とりあえずリンとの約束もあるし聞こえなかったフリをする。しかし、それに気を悪くしたのか姫様は標的を俺に替える。


「聞こえてるの? 答えなさいよ」


 俺はリンに顔を向け助け求める。リンは姫と話さない約束を忘れていたのか、思い出したように急いで姫に向かい弁明する。

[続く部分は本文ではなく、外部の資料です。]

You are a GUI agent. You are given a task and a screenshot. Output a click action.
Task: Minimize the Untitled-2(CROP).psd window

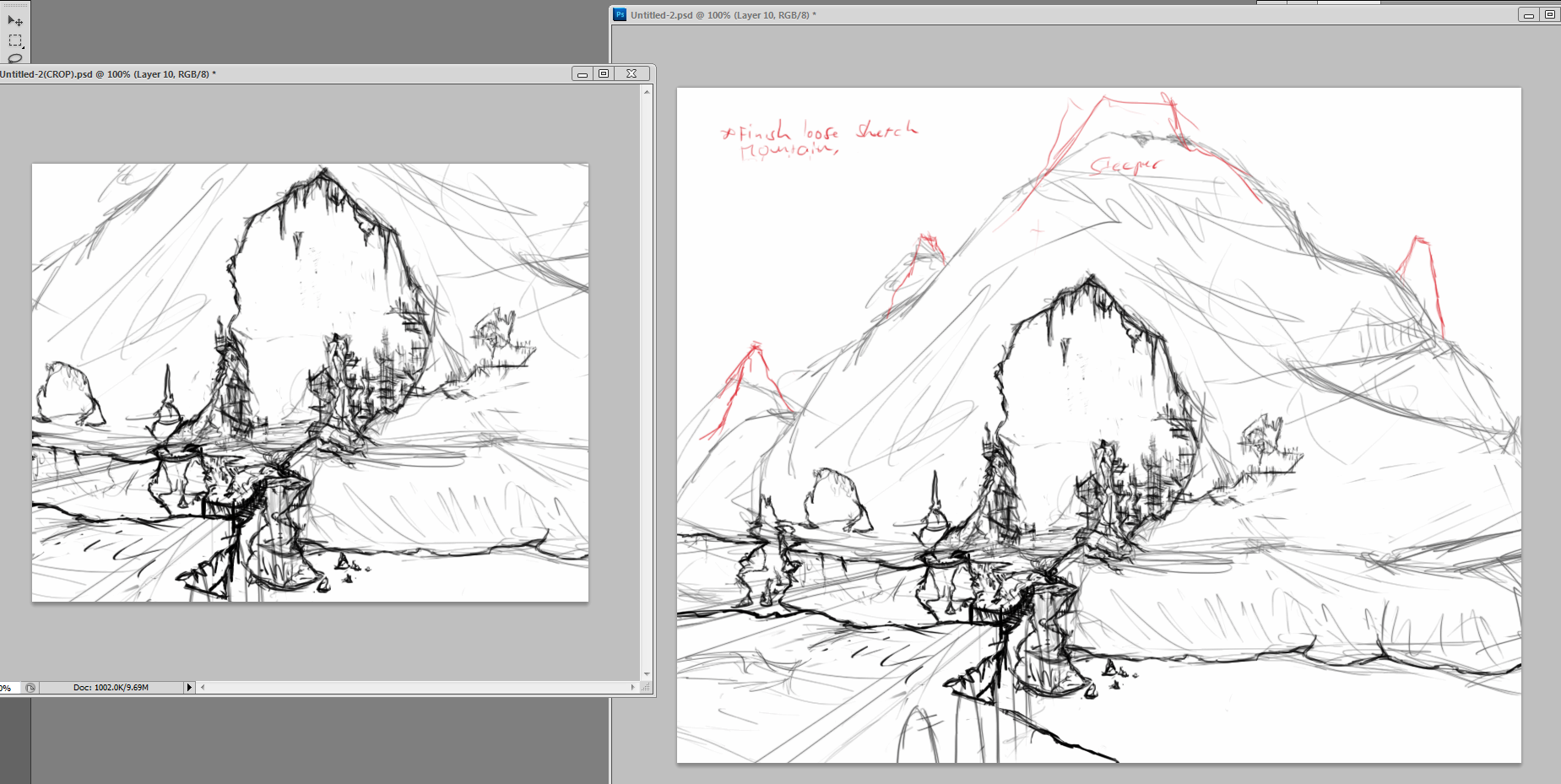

「お嬢様、案内人は礼儀を知らないので口を開けないのです、御容赦ください」

「知らないわよ! そもそも私の問を返さない方が礼儀知らずじゃない」


 傍若無人な姫にリンが困ってる姿を見て俺はついつい出さなくていい口を出してしまう。


「道に迷ってなんかない、文句を垂れずについて来い」


 その返答に気に食わなかったのか、お姫様の顔は苛立ちを更に深める。


 ……返答しない方がまだましだったな。